_Ziel 1_. Formatiere die Einträge vom ersten Eintrag bis einschließlich der Zeile mit „[x=217, y=853]“ als Markdown-Tabelle mit den Spalten „Nr.“ und „Zeile“, wobei Leerzeilen wegfallen.

_Quelldokument_.
# Mit WinCC Windows Programme steuern



## bluside (13 September 2006)

Hallo

Ist es möglich mit WinCC Windows Programme zu steuern.
Ich meine nicht das öffnen von Programme sondern bestimmte funktionen zB winamp /Play  Stop  oder die Lautstärke .....


MfG
Jani


----------



## Bender25 (13 September 2006)

mit dem Mediaplayer funktioniert es. Diesen kannst du über Control´s einfügen (OCX)


----------



## bluside (13 September 2006)

und was ist mit andere Programme gibt es dafür auch ne möglichkeit


----------



## Question_mark (13 September 2006)

*Rumspielen oder ernsthafte Frage ???*

Hallo,



			
				blueside schrieb:
			
		

> und was ist mit andere Programme gibt es dafür auch ne möglichkeit



Jedes OCX-Control (sofern es von einem Programm zur Verfügung gestellt wird), kann von Win-CC (in der Theorie) über die vom OCX-Control veröffentlichten Schnittstellen angesprochen werden.

_Angezeigte Daten_.
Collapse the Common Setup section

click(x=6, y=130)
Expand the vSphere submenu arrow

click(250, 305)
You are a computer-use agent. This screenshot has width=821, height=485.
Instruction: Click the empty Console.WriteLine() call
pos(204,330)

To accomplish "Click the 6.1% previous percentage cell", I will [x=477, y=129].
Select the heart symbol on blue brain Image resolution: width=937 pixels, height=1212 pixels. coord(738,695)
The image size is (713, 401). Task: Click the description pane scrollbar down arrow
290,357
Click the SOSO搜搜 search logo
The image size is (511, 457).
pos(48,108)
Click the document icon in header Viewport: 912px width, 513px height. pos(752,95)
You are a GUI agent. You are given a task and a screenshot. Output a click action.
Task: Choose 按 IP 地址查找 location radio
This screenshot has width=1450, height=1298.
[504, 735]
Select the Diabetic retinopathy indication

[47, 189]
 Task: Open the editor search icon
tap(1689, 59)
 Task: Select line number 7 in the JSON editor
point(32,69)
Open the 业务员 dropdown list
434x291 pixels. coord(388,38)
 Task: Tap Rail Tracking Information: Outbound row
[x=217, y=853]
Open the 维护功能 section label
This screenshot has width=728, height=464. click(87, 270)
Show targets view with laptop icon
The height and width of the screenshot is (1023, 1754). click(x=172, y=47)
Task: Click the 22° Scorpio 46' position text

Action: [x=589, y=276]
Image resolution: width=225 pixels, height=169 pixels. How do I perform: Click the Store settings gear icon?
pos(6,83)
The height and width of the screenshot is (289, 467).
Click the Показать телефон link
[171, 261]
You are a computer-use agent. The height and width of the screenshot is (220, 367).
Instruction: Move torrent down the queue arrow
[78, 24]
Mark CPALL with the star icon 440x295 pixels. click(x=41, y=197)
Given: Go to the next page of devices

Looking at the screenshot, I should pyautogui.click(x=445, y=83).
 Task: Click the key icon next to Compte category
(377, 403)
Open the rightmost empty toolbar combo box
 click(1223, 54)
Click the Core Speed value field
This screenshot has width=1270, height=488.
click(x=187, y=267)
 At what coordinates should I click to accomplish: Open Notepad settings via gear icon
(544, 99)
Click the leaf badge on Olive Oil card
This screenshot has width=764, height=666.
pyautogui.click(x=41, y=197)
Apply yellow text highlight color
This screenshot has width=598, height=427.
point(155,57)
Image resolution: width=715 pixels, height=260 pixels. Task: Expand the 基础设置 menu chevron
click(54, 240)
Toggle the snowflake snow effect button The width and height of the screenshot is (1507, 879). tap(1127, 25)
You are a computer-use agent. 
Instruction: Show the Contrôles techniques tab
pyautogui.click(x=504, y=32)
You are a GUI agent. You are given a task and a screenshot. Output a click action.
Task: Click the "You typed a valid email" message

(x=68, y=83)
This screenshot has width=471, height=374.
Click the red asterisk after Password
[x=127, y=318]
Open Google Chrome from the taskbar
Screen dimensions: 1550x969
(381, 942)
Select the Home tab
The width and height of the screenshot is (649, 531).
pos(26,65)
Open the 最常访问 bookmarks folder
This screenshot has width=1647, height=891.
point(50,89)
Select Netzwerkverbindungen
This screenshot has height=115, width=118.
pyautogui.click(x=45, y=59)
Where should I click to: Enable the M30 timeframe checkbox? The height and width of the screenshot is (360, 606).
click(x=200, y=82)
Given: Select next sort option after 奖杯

_Ziel 2_. Übersetze aus der Forendiskussion zu WinCC den Satz „Jedes OCX-Control (sofern es von einem Programm zur Verfügung gestellt wird), kann von Win-CC (in der Theorie) über die vom OCX-Control veröffentlichten Schnittstellen angesprochen werden.“ ins Englische.

_Übungsergebnis 1_.
| Nr. | Zeile |
|---|---|
| 1 | Collapse the Common Setup section |
| 2 | click(x=6, y=130) |
| 3 | Expand the vSphere submenu arrow |
| 4 | click(250, 305) |
| 5 | You are a computer-use agent. This screenshot has width=821, height=485. |
| 6 | Instruction: Click the empty Console.WriteLine() call |
| 7 | pos(204,330) |
| 8 | To accomplish "Click the 6.1% previous percentage cell", I will [x=477, y=129]. |
| 9 | Select the heart symbol on blue brain Image resolution: width=937 pixels, height=1212 pixels. coord(738,695) |
| 10 | The image size is (713, 401). Task: Click the description pane scrollbar down arrow |
| 11 | 290,357 |
| 12 | Click the SOSO搜搜 search logo |
| 13 | The image size is (511, 457). |
| 14 | pos(48,108) |
| 15 | Click the document icon in header Viewport: 912px width, 513px height. pos(752,95) |
| 16 | You are a GUI agent. You are given a task and a screenshot. Output a click action. |
| 17 | Task: Choose 按 IP 地址查找 location radio |
| 18 | This screenshot has width=1450, height=1298. |
| 19 | [504, 735] |
| 20 | Select the Diabetic retinopathy indication |
| 21 | [47, 189] |
| 22 |  Task: Open the editor search icon |
| 23 | tap(1689, 59) |
| 24 |  Task: Select line number 7 in the JSON editor |
| 25 | point(32,69) |
| 26 | Open the 业务员 dropdown list |
| 27 | 434x291 pixels. coord(388,38) |
| 28 |  Task: Tap Rail Tracking Information: Outbound row |
| 29 | [x=217, y=853] |

_Übungsergebnis 2_. Any OCX control (provided it is made available by a program) can (in theory) be addressed by Win-CC via the interfaces published by the OCX control.